Le operazioni psicologiche fanno ormai parte del quotidiano degli eserciti di tutto il mondo. A puro titolo di esempio in Italia i nuovi soldati delle operazioni psicologiche (PsyOps) sono inquadrati nel 28° Reggimento Pavia che dipende dal COmando FOrze Speciali ( lo stesso da cui dipendono gli Incursori, per capirci), in Inghilterra nel 77° Battaglione dell’esercito, anche esso assimilato a una unità delle Forze Speciali e negli Stati Uniti nel Military Information Support Operations (MISO) che fa parte anche esso del United States Special Operations Command. Ovvero Forze Speciali anche lì.

Si tratta ovunque di personale altamente addestrato per operazioni complesse e coperte che tendono allo sviluppo di strumenti adatti all’inganno, ma anche alla distruzione, alla degradazione ed all’usurpazione delle reti di mappature. Una delle tattiche con la quale combatteranno è definita “controllo del riflesso” e consiste nel confezionare ad arte informazioni false, in tale modo da indurre il bersaglio a reazioni già previste e programmate. Una sorta di battaglia combattuta su Facebook e Twitter, dove vengono diffuse disinformazione e verità abilmente mescolate tra loro, in modo che gli utenti non possano capire dove è celato l’inganno. I Chindits del 77° Battaglione inglese, così denominati a ricordo dell’unità che operò in Birmania dal 1942 al 1945, sono divenuti oprativi in questo mese di Aprile del 2015 e il raggruppamento è composto da 1500 guerrieri dello spazio virtuale, mentre noi italiani siamo già operativi da diversi anni, come gli americani.

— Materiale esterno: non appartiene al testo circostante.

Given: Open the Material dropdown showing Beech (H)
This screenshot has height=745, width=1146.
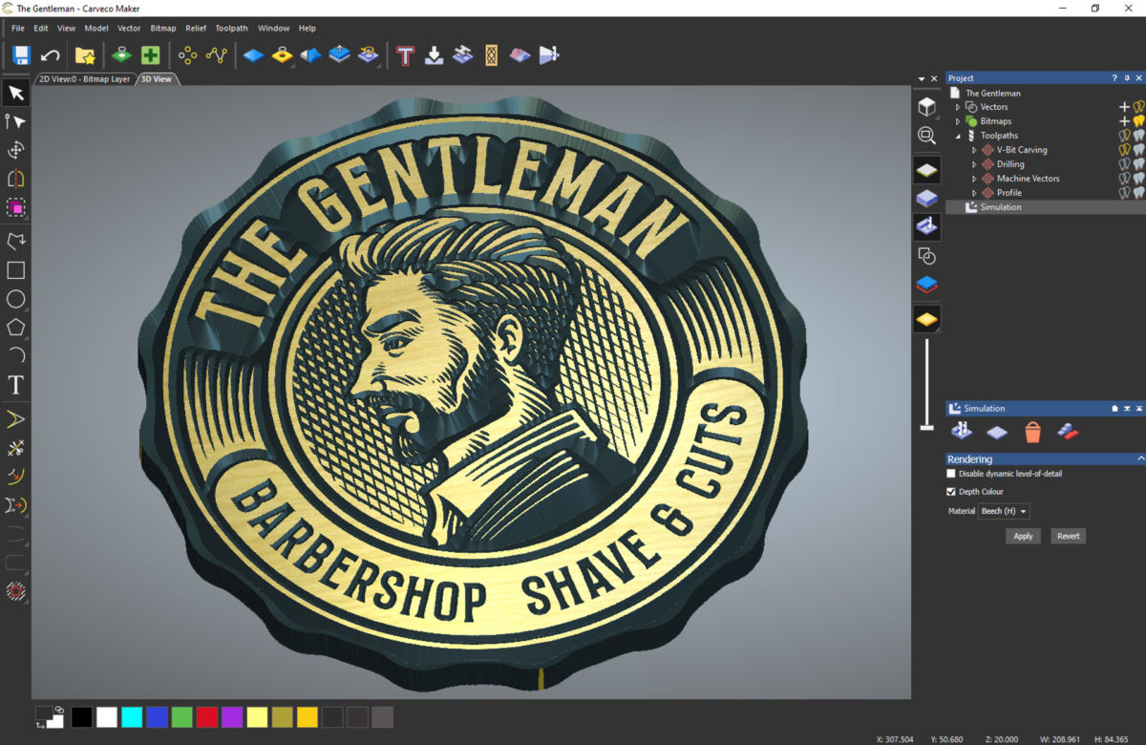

La guerra cognitiva è un passaggio da quella di annientamento al nuovo concetto di operazioni diverse dalla guerra classica; i rischi di tale passaggio, che potrebbe ingenerare effetti psicosociali imprevedibili in cui la sicurezza dell’individuo non sarebbe garantita, sono paragonabili a quelli di un conflitto nucleare. Una non-guerra combattuta nello spazio virtuale, dove la vittoria è più rappresentativa di uno scontro militare, oppure, citando Luttwak, guerra post-eroica. Quest’ultima probabilmente non potrà prescindere dal sistema finanziario e dallo sviluppo tecnologico, in particolare da quello applicato al commercio e ai servizi.

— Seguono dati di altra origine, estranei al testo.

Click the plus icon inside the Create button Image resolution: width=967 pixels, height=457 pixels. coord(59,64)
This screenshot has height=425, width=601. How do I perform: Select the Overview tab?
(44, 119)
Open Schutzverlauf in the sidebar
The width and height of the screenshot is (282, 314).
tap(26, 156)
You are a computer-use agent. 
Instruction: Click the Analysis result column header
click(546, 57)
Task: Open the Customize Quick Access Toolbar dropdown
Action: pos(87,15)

Le armi informatiche potranno essere le capacità e le identità civili. L’obiettivo della disinformazione si prefigge non la distruzione dello Stato avversario, ma un’azione psicologica contro il nemico nel suo stesso territorio. Una politica della comunicazione volta a demotivare il competitore, ma a lasciare intatte le sue risorse. Un concetto antico, che risale a Sun Tzu, ignorato nelle guerre convenzionali, ma ripreso nel mondo contemporaneo, dove salvaguardare le risorse tecnologiche e naturali dell’antagonista rappresenta la nuova filosofia della conquista. La guerra dell’informazione dei reparti PsyOps si prefigge operazioni sulla psicologia sociale, ossia intende influenzare emozioni e motivazioni dell’antagonista in modo da poterne controllare e prevenire i comportamenti.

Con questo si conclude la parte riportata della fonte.